I concur in the result reached by my associate Hr. Justice Erlanger.
As the complaint was dismissed upon plaintiff’s evidence alone, such evidence is not only entitled to belief, but also to such favorable inferences as can reasonably be drawn therefrom. The undisputed facts are as follows, viz: Plaintiff was .employed by a tenant of defendants. She lawfully entered the passenger elevator in defendants’ building, which was entirely under the management and control of defendants’ servants. For some unexplained reason the elevator made a sudden drop from the "tenth floor of said building to a point between the fourth and fifth floors, where it as suddenly stopped short, thereby causing serious injuries to the plaintiff. The latter’s counsel sought to show, by one of the employers of plaintiff and a tenant in said building, as we have seen, that a similar accident to this elevator occurred about three months prior to the accident in question; but the court refused to admit such evidence, to which ruling exception was taken. The evidence was admissible as in some degree tending to show the probability of the dangerous condition of the elevator as well as notice of such danger to defendants. It seems to us also that the facts disclosed called upon the defendants for some explanation.
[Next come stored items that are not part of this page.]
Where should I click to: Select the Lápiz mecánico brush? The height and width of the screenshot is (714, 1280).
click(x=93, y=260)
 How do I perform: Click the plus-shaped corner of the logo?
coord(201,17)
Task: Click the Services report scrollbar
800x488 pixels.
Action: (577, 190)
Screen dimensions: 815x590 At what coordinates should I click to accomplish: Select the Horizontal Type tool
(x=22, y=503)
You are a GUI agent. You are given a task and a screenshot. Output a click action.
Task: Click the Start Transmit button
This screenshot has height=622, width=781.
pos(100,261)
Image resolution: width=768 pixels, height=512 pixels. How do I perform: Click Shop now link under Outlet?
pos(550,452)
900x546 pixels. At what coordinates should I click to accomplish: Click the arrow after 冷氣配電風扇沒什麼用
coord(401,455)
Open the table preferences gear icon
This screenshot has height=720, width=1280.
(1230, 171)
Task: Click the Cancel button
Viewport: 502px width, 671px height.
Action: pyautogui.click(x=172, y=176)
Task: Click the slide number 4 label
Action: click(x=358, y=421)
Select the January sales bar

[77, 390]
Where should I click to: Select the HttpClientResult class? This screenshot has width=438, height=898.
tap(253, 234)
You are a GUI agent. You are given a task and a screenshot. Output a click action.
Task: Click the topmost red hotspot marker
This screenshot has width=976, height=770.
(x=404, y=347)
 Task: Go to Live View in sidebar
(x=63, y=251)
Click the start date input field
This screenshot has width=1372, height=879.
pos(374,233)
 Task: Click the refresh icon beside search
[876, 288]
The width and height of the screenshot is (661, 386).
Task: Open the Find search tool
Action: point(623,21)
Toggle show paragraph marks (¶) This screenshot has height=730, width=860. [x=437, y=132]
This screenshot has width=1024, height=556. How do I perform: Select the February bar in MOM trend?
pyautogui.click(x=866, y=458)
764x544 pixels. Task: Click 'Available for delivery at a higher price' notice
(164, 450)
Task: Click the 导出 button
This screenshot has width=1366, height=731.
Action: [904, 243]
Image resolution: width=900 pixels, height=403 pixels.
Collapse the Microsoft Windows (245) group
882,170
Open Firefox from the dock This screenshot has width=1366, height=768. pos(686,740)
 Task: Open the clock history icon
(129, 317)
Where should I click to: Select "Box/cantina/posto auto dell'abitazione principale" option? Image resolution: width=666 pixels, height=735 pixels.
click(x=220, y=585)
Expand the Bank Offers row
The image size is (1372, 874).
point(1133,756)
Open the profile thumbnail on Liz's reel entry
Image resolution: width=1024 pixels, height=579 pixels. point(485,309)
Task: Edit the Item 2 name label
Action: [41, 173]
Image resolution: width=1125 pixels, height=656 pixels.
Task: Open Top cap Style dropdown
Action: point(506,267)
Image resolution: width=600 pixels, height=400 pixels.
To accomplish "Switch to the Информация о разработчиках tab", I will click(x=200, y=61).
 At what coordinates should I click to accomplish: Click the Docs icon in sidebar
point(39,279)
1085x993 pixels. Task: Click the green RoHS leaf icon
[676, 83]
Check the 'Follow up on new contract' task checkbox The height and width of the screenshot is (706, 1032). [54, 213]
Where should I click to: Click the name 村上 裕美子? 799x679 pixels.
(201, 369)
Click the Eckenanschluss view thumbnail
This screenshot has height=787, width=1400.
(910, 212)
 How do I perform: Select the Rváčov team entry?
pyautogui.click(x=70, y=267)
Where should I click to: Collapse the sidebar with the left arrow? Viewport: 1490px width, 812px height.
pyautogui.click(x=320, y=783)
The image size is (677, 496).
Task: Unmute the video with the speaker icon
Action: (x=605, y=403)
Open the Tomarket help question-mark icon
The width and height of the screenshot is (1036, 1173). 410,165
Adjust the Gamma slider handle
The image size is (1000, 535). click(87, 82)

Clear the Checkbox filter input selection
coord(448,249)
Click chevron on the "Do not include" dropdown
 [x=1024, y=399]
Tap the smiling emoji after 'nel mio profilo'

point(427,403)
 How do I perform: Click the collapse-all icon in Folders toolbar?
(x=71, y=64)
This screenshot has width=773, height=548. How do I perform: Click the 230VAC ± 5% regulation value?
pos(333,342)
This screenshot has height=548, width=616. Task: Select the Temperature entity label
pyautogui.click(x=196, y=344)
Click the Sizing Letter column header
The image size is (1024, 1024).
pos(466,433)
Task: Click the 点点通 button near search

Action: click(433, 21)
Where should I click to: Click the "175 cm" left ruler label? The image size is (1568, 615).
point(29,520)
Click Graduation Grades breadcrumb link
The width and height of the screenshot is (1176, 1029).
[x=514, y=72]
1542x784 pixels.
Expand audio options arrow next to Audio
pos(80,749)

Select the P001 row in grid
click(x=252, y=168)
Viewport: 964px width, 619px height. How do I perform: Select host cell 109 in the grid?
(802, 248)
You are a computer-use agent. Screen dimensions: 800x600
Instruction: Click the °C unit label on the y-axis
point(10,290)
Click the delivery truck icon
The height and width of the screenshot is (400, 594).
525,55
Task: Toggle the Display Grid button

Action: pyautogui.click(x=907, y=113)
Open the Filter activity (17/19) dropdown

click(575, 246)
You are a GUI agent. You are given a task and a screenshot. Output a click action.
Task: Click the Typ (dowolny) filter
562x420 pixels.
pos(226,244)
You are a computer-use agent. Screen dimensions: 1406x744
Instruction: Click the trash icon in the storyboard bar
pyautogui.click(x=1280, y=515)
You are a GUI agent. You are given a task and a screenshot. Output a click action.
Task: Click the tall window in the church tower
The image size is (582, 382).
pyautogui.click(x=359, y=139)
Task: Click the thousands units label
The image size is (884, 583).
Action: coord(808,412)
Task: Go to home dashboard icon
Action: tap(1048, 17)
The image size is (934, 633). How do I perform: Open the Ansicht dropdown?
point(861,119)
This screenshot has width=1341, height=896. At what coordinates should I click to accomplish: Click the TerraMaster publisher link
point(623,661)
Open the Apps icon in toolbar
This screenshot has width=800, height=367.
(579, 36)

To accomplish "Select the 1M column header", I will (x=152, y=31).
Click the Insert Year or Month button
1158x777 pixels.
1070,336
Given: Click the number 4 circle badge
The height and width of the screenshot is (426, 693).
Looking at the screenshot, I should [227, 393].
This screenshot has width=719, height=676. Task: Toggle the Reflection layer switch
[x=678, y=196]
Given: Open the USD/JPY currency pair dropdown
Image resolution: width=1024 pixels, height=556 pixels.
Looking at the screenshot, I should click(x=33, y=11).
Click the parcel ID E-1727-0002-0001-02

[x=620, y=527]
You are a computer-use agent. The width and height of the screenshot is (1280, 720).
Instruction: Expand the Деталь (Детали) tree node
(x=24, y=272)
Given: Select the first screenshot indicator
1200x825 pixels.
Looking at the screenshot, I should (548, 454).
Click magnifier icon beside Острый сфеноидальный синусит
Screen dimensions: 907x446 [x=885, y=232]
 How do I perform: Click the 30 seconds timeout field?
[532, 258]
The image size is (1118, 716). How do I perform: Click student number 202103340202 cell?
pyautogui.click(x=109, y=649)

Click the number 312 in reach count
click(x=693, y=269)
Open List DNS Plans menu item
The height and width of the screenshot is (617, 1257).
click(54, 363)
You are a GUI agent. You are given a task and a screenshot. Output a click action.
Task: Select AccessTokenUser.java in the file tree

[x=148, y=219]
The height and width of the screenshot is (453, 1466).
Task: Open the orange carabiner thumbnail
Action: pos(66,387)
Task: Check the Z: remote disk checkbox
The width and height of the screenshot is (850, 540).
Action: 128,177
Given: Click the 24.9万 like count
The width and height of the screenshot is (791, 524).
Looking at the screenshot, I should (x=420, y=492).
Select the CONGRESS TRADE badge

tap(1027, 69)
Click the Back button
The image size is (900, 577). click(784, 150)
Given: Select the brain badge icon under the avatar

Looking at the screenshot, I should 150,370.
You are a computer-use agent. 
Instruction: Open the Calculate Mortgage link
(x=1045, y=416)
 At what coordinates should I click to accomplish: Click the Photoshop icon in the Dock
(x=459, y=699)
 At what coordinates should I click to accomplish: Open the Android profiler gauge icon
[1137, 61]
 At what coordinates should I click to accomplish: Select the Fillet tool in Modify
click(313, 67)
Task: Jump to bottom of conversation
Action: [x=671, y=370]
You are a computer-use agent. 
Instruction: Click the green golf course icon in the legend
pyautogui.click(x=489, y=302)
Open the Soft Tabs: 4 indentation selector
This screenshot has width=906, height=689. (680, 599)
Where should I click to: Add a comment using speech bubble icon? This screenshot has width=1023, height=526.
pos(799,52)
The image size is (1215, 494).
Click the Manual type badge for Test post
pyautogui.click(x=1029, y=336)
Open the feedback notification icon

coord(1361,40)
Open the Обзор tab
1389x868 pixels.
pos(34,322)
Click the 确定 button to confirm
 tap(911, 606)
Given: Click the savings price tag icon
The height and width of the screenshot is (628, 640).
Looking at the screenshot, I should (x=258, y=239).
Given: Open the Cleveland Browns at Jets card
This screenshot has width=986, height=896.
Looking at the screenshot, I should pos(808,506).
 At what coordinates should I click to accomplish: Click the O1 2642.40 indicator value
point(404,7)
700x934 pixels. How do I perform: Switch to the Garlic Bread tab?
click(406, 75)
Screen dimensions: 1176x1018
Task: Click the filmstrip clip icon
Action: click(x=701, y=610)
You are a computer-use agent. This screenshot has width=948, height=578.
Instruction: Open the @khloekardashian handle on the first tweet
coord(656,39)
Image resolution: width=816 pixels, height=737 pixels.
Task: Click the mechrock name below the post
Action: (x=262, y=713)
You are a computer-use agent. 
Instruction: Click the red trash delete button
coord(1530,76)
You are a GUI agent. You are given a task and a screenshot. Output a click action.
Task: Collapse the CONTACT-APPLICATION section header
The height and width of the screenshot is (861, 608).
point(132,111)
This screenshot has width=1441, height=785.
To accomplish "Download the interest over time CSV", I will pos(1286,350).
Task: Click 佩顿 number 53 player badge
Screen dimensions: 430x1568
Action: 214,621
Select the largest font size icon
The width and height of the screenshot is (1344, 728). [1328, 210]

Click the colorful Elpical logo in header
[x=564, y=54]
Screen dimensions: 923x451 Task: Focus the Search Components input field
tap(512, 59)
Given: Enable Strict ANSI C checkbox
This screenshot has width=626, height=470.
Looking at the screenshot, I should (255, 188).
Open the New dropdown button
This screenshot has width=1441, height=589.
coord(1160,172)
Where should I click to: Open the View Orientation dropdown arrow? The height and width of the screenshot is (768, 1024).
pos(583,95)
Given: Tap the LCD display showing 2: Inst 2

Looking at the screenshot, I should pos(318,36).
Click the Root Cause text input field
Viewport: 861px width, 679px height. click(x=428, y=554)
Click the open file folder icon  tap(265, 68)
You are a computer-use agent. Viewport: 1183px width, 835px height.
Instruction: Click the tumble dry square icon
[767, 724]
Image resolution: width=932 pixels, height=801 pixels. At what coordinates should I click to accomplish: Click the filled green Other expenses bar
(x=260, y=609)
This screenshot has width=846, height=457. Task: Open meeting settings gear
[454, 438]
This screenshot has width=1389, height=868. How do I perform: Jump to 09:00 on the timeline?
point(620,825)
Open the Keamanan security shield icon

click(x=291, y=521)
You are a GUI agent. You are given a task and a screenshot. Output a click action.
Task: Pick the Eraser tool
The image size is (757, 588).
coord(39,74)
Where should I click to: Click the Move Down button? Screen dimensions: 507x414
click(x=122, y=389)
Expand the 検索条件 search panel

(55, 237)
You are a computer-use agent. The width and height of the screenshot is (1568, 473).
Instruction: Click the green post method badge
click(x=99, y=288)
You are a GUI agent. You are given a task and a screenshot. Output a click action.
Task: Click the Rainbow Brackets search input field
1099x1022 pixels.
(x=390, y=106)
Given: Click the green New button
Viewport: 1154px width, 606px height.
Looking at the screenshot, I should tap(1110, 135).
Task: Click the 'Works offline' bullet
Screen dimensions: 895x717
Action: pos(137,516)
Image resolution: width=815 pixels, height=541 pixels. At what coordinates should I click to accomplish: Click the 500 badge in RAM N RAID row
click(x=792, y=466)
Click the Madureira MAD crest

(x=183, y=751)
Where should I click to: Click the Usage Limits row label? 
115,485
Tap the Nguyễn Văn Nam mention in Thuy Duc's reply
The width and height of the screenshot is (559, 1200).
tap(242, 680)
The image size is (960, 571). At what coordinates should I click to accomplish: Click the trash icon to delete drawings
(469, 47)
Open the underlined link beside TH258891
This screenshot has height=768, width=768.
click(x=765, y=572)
The reasonable conclusion from the evidence adduced supports'the allegations in the complaint that the elevator car was in bad condition and that the employee who operated the car failed in his duty by not properly controlling the lever of the car. We think it was error to dismiss the complaint.
The judgment must be reversed and a new trial ordered, with costs to appellant to abide the event.
Judgment reversed and a new trial ordered, with costs to appellant to abide the event.